What the task requires
Rewrite everything from the line containing "This screenshot has" down to the line containing "How do I perform: Click the 模板资产 label?", putting "arrow" in place of "chevron" and keeping all else the same. Leave the pictures out of your answer.

Rows
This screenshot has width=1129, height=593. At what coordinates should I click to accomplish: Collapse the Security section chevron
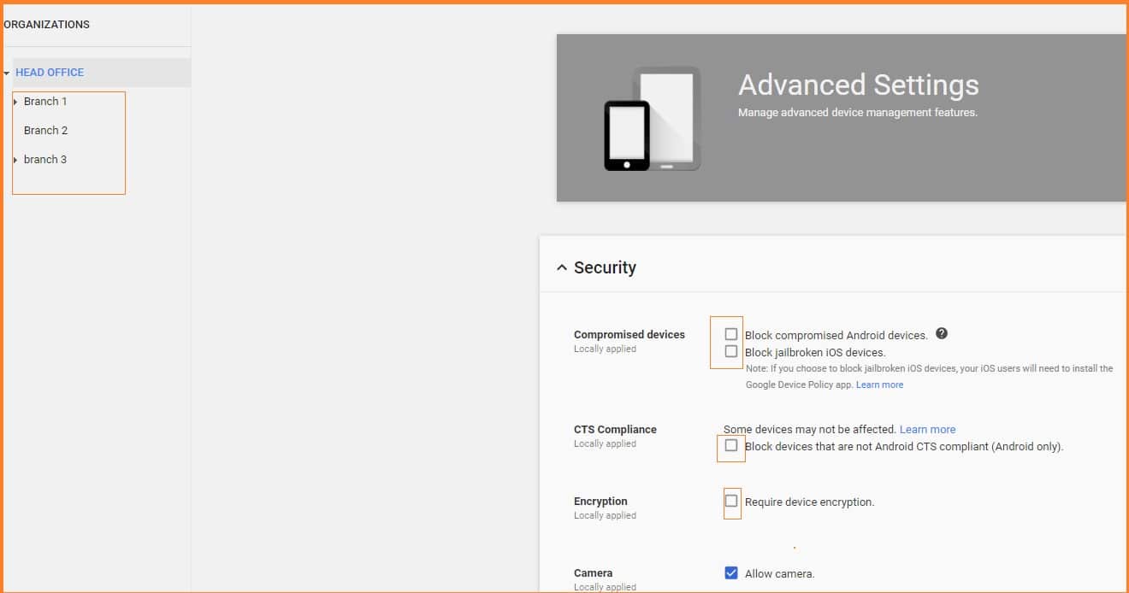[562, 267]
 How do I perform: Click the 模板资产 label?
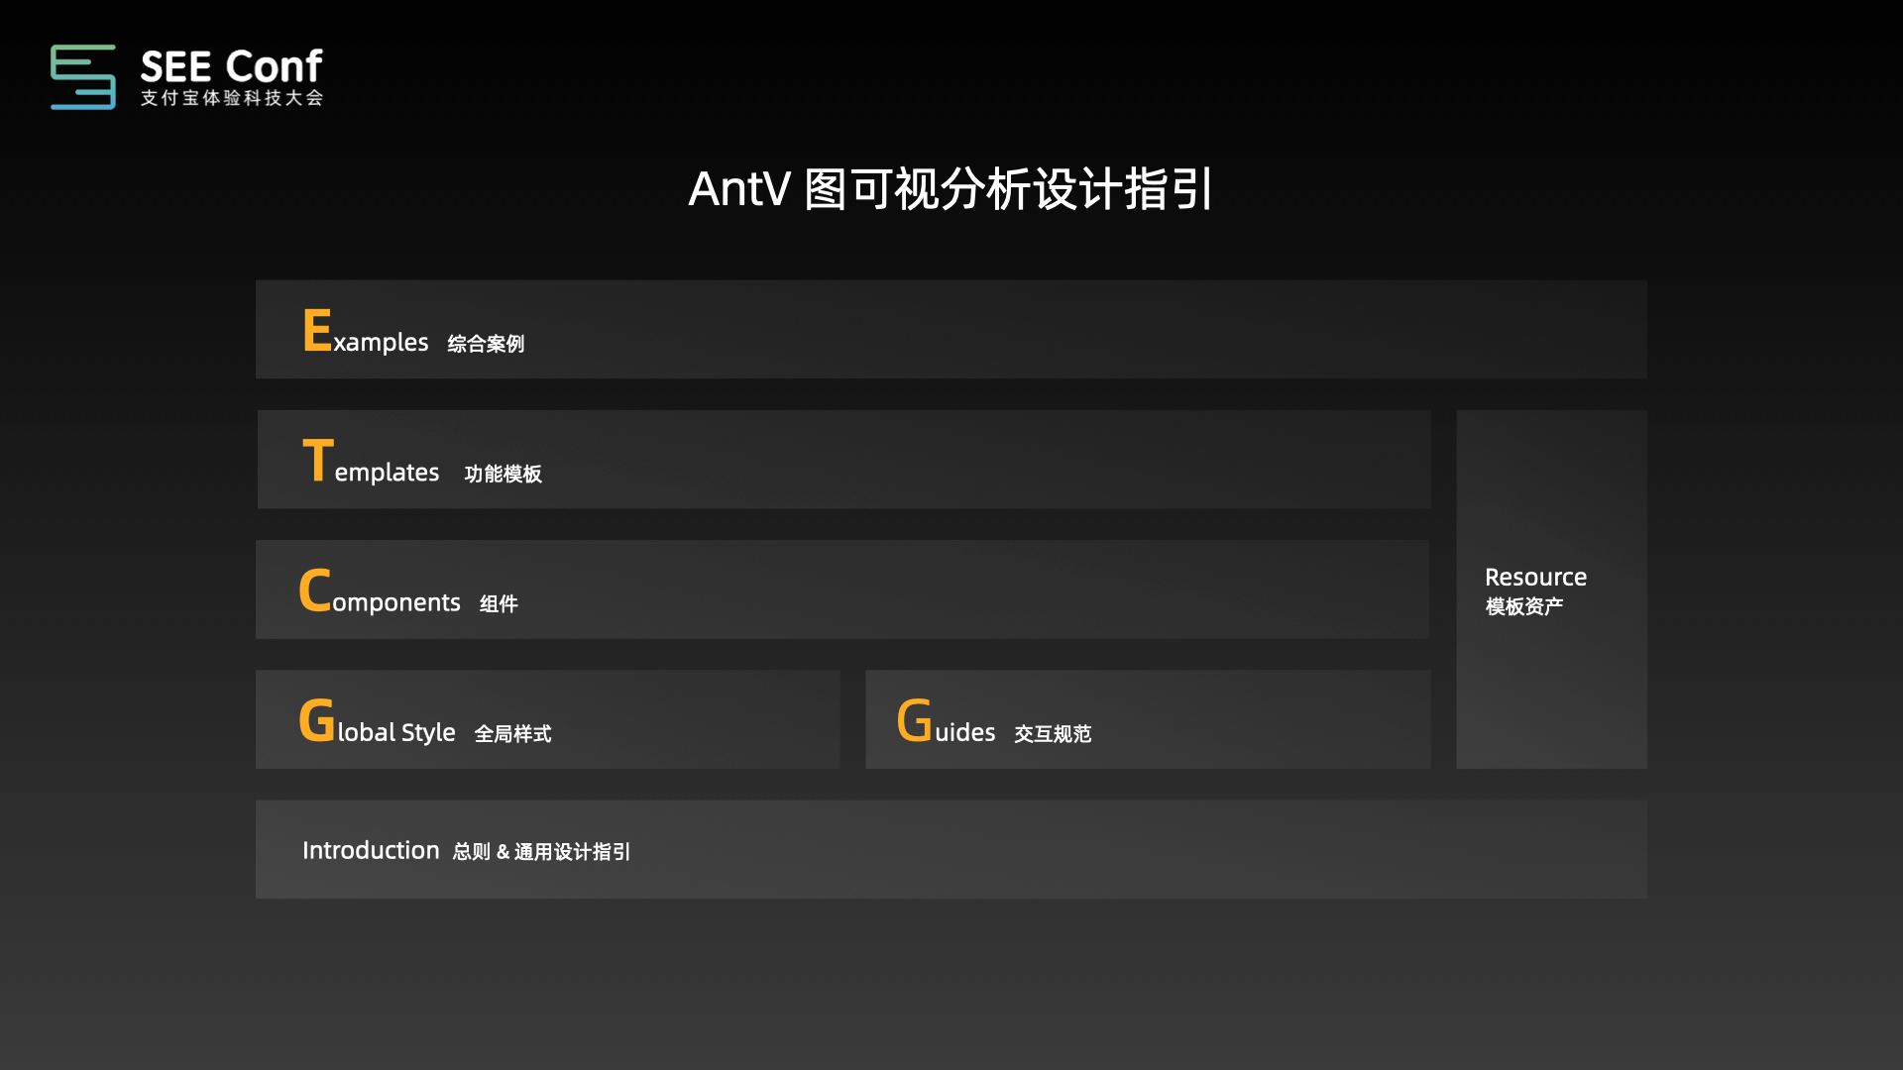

* * *

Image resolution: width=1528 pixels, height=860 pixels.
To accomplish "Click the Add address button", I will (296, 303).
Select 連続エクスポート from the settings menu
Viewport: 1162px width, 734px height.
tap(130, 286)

Output of the task
This screenshot has width=1129, height=593. At what coordinates should I click to accomplish: Collapse the Security section arrow
[562, 267]
 How do I perform: Click the 模板资产 label?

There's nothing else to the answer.